FXコラム 米国の利上げがもたらすインパクト

2015年12月は、FX投資家にとって衝撃的な発表が続いた時期でした。色々あった驚きのニュースの中で最もインパクトがあったのは、やはり米国の利上げ報道でしょう。

これまで長らく低金利政策が続いてきたアメリカですが、そこから方針転換をして利上げに踏み切ると発表したのですから、世界の投資マネーの流れが大きく変わることすら考えられます。

世界の基軸通貨でもある米ドルなので、できるだけ世界中の投資家や資産家は手持ちの現金を米ドルで持っておくのが安心と考えます。しかし、当のアメリカ経済が不振続きで低金利政策から抜け出せない状況が続くと、より高い金利や利回りを求めて投資マネーは新興国に向かいました。そうした資金が中国のバブルを生み出したことは記憶に新しいところです。
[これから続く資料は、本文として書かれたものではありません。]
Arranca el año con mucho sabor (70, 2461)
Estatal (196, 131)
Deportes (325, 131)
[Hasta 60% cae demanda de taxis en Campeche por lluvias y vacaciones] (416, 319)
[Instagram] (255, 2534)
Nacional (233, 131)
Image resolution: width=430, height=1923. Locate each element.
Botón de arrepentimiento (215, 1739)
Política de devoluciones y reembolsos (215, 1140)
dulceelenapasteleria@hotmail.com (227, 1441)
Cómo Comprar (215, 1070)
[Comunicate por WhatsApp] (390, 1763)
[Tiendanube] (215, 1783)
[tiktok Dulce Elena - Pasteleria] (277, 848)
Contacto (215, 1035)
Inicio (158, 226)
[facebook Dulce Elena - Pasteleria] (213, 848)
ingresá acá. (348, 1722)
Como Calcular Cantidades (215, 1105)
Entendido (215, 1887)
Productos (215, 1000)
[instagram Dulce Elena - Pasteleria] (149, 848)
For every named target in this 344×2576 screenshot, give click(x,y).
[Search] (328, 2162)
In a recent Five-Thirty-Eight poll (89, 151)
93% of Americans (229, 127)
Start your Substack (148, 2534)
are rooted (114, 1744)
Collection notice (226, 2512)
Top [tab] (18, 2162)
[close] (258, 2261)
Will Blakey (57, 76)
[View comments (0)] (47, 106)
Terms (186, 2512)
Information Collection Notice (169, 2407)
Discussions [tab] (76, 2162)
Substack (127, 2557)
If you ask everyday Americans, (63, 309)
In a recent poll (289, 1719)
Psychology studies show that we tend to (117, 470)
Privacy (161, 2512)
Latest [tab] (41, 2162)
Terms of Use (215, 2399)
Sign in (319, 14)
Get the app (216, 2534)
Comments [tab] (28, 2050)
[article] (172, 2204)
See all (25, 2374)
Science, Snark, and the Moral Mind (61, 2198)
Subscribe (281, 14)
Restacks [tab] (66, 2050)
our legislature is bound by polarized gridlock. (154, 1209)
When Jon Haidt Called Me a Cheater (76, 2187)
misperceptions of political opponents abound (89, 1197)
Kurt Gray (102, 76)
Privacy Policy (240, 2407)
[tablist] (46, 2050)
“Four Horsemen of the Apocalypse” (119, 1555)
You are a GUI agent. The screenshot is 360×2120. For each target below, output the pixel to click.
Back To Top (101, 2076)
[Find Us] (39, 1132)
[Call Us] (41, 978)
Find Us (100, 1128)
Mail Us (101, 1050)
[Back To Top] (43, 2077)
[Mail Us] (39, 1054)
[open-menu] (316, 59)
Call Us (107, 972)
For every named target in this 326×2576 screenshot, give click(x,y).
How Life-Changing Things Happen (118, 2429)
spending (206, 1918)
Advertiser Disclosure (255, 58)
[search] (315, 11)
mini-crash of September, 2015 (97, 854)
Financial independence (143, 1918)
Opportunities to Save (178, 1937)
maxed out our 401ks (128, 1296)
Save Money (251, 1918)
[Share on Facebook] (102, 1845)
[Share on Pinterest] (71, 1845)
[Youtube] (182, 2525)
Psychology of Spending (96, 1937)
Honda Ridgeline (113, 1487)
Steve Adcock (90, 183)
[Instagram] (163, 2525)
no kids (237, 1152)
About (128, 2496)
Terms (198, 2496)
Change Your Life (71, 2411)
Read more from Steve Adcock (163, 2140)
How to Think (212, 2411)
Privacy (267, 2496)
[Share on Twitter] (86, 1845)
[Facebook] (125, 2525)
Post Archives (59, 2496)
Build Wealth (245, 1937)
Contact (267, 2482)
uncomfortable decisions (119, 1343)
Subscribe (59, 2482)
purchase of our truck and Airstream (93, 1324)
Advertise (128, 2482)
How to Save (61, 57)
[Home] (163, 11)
しかし、やはり新興国は所詮新興国です。経済だけでなく政治的、地政学的にも色々なリスクを克服できていないので、やはり世界中の投資家は先進国の資金を運用したいと常に考えています。

そこに来てアメリカの利上げですから、待ってましたとばかりに新興国に流れていた投資マネーが一気にアメリカシフトを起こしました。世界で一斉にドル高が進行し、新興国からの資金脱出に歯止めが掛からない状況です。

今後もアメリカの利上げ制作が続くようであれば、外国為替を取り巻く常識が大きく変わると思っておいたほうが良いでしょう。